The Cold Spring Harbor Laboratory (CSHL) DNA Learning Center (DNALC) has taught over 670,000 students and teachers hands-on genetic techniques with the goal of preparing them for life in this genome age. Good thing, because with SARS CoV-2 coronavirus (the causative agent of COVID-19) spreading around the world, knowledge about genetic techniques like PCR (Polymerase Chain Reaction) is especially useful. Hospitals and clinics are trying to implement patient testing as fast as they can and clinicians are using a type of PCR technique called rtPCR to find traces of the virus’s genome in patient samples.

What is PCR (Polymerase Chain Reaction)?

photo of Tamanna Bhatia pipetting in the lab
Tamanna Bhatia pipetting in the lab.
Polymerase Chain Reaction (PCR) is the central technology for COVID-19 testing. But high school students have been learning this technology since 1995 at the DNALC. According to Dave Micklos, founder and Executive Director of the DNALC, “68,000 students per year use kits developed by the DNALC and marketed by Carolina Biological Supply Company. About twice that number of students do PCR-based experiments that use DNALC online bioinformatics tools.”

One of those students is Tamanna Bhatia. In high school, she attended classes and did research at the DNALC. She studied versions of a gene that protects people from getting cancer. “We’re using a technology called PCR, which I’d never heard of before,” she said. “With PCR, I can replicate a single molecule of DNA many times so that it is easier to see.”

We have helped create several generations of students and teachers who have a basic understanding of how the test for the presence of coronaviruses works. This is how lab science supports informed public participation in health care.”

There are four main steps to doing PCR. In the first step, double stranded DNA is heated nearly to boiling to separate the two strands. When the DNA is cooled a little, a small stretch of DNA that includes the gene of interest, say coronavirus sequence, binds to a complementary sequence on the long strand of DNA. Cool down the mix a little more, and a DNA polymerase enzyme builds long strands of DNA. One copy of the target sequence becomes two. Then the whole cycle of steps is repeated. Two copies become four. Four become eight. The number of copies of the target sequence grows exponentially until it reaches a level that can be detected.

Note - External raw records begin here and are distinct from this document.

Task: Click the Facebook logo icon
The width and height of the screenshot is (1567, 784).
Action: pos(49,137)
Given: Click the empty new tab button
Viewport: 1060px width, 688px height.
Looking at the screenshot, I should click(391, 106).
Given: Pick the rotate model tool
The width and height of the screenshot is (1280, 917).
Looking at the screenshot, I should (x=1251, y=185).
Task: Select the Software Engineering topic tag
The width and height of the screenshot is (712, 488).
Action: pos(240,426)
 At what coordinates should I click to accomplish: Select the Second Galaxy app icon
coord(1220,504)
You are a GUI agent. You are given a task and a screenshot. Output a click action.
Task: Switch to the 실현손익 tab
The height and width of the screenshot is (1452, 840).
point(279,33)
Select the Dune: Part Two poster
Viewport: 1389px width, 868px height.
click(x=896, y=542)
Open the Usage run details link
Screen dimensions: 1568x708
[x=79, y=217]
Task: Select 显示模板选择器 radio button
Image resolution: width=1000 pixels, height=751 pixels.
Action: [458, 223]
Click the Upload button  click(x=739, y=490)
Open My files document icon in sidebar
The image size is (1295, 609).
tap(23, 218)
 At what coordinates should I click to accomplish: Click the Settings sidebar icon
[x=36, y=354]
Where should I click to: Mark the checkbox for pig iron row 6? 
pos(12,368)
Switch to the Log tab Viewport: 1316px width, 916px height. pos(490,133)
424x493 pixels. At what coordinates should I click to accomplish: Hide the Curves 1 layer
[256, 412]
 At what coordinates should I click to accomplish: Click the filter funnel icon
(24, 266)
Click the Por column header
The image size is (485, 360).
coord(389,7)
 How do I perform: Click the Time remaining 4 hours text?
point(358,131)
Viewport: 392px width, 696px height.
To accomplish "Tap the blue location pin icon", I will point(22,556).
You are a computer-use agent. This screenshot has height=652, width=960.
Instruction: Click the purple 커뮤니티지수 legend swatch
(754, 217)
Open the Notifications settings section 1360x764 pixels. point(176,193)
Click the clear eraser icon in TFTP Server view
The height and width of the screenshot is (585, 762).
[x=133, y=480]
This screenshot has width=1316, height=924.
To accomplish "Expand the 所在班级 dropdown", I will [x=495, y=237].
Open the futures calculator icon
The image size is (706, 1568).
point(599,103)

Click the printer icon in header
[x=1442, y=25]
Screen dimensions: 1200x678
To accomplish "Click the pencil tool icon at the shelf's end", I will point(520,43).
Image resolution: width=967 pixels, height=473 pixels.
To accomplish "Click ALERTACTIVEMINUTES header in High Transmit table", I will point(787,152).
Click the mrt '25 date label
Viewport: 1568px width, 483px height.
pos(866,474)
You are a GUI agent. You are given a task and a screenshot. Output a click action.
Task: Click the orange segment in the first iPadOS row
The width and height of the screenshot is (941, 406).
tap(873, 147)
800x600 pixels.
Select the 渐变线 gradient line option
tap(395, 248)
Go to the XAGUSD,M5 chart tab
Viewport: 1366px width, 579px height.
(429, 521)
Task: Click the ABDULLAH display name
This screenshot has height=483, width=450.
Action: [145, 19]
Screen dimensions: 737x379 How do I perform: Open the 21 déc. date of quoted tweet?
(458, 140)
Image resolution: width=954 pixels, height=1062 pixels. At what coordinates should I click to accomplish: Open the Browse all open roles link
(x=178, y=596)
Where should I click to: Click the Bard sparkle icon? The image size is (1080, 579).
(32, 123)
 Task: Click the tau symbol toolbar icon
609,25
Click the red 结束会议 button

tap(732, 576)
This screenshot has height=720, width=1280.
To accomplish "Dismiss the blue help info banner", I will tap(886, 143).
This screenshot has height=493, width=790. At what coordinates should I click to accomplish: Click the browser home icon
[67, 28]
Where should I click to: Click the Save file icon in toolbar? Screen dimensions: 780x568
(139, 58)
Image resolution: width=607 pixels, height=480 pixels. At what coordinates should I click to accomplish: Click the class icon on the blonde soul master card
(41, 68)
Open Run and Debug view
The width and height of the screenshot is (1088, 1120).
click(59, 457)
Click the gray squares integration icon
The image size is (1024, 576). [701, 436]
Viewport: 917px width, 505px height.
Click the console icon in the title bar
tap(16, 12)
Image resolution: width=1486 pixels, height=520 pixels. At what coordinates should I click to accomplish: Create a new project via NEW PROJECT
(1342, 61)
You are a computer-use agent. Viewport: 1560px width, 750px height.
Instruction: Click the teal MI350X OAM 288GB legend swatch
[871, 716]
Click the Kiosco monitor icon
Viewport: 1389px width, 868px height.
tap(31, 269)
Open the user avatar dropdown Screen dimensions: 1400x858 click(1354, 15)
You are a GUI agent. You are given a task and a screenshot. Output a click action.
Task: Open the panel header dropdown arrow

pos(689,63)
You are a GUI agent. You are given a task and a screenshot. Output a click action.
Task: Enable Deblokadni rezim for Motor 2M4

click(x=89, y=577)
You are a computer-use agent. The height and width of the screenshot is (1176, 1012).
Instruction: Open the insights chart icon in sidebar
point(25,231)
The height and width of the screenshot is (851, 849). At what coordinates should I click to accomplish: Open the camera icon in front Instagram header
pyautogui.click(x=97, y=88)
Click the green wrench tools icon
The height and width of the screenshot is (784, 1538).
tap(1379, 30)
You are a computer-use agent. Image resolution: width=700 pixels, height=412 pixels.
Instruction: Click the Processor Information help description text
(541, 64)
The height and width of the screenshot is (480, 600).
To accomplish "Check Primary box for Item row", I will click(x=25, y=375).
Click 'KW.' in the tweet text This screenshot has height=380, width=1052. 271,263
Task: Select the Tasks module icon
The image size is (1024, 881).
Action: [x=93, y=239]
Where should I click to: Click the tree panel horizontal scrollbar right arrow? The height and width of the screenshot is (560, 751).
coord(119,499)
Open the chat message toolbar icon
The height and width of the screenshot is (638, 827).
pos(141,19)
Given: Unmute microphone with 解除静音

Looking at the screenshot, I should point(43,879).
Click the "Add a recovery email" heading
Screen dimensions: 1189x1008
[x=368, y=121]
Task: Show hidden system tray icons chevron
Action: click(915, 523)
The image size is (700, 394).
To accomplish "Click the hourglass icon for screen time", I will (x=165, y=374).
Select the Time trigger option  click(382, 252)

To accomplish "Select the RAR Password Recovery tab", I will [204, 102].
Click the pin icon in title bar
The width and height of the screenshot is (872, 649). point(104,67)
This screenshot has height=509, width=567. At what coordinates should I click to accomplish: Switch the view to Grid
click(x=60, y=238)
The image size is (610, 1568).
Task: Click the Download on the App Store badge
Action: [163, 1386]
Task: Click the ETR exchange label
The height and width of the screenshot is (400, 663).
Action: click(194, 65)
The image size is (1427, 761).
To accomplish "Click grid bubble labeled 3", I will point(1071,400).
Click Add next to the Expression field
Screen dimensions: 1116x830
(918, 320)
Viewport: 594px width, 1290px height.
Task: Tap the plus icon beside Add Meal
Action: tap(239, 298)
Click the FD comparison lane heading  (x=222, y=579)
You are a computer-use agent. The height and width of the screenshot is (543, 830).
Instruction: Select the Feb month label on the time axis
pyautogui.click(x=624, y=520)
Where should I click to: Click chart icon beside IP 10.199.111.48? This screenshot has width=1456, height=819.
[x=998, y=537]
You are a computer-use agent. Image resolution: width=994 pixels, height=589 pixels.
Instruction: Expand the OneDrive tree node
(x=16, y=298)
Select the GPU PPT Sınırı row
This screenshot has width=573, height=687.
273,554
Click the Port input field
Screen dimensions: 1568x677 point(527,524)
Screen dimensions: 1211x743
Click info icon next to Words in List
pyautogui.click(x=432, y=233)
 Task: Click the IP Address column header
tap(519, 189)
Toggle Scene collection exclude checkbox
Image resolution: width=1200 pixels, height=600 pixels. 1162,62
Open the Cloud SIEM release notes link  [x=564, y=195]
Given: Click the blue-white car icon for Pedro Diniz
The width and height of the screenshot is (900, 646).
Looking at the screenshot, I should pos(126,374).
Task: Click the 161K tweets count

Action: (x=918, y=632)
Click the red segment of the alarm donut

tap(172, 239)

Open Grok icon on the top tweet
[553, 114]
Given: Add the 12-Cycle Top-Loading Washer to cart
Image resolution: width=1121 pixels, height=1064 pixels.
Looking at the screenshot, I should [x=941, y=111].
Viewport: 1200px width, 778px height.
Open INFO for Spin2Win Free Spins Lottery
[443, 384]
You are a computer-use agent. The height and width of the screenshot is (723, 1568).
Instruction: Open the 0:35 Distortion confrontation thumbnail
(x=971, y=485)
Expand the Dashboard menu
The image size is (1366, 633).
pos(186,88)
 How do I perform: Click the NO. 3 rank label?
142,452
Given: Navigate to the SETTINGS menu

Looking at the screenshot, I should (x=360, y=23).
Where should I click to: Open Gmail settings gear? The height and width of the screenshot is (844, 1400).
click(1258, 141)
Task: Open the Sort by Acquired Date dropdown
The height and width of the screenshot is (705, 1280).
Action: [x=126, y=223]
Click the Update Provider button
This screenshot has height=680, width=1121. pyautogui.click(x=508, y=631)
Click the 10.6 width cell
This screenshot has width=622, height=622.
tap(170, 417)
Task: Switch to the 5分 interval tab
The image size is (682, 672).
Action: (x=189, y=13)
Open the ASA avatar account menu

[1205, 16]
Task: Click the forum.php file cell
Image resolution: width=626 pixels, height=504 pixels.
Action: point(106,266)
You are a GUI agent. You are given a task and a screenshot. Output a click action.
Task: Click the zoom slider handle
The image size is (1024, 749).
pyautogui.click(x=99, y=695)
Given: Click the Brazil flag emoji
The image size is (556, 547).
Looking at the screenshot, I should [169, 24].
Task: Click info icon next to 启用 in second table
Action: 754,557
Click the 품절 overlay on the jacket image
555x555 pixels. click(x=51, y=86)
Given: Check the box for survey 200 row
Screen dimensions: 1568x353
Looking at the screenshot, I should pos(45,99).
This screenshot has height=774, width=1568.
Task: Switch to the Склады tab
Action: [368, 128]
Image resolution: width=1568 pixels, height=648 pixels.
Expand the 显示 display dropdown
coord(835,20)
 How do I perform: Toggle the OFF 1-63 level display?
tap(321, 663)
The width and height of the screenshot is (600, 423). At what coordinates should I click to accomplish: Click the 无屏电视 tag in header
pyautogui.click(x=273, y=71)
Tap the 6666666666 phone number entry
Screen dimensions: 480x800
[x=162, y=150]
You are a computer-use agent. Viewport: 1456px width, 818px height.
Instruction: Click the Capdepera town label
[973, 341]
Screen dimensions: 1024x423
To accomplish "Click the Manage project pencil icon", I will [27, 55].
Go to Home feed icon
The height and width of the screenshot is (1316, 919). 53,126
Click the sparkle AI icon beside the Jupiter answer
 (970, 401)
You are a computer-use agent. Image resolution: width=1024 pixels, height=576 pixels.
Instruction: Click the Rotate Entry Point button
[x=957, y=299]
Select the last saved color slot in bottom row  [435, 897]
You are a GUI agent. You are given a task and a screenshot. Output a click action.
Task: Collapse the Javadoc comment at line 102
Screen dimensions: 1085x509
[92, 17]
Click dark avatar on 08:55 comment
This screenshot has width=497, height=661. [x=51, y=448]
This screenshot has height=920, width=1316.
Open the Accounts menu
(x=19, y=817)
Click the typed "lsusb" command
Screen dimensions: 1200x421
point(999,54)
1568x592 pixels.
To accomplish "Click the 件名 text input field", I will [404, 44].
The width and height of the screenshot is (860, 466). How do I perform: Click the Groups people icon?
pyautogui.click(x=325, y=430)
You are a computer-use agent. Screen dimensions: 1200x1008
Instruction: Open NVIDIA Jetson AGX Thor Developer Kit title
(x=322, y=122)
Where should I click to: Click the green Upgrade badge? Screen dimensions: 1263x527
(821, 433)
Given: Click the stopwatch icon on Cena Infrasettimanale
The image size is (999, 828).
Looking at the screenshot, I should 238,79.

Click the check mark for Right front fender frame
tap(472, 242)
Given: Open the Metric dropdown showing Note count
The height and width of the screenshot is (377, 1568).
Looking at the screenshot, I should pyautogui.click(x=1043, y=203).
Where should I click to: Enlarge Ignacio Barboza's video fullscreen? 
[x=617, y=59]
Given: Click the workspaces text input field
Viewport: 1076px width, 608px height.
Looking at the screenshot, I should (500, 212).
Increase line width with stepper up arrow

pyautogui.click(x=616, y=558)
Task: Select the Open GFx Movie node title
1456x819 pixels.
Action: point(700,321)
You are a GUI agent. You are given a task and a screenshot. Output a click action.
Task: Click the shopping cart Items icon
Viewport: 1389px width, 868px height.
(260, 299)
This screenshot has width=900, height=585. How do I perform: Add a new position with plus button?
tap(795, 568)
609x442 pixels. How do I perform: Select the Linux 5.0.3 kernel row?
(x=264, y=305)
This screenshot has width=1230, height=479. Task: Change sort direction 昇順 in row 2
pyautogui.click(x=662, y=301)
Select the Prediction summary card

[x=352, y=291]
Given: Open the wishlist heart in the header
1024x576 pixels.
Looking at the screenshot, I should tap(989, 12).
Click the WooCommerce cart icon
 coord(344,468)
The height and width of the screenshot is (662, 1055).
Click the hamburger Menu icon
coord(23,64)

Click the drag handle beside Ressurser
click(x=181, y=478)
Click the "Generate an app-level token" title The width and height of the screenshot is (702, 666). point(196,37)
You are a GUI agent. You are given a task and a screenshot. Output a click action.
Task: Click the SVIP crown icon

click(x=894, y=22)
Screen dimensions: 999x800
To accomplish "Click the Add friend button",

According to Micklos, “We pioneered methods and educational kits to allow students to look at their own DNA using PCR. So we have helped create several generations of students and teachers who have a basic understanding of how the test for the presence of coronaviruses works. This is how lab science supports informed public participation in health care.”

Since 1988, 670,000 high school students have learned hands-on genetics techniques at the DNALC. And though coronavirus is what is in the news now, PCR technology has broad applications to understanding species diversity, cancer, and evolution.

What is the rtPCR test for coronaviruses?

Coronaviruses are RNA viruses—tiny bubbles of grease and protein surrounding a core of RNA. The first step is to break open the bubble and unroll the long, fragile single-stranded RNA inside. Then add a viral enzyme that transcribes (copies) the RNA into DNA. The enzyme is called reverse transcriptase because animal cells normally transcribe DNA into RNA. But RNA viruses (including coronavirus, HIV, and others) need to make double stranded DNA copies to get an infected cell to make viral proteins. They package a reverse transcriptase into each viral particle. Once the RNA is read and a stable, double stranded DNA copy is made, the cell can make viral proteins. Tests for RNA viruses need to replicate that natural step before PCR can begin.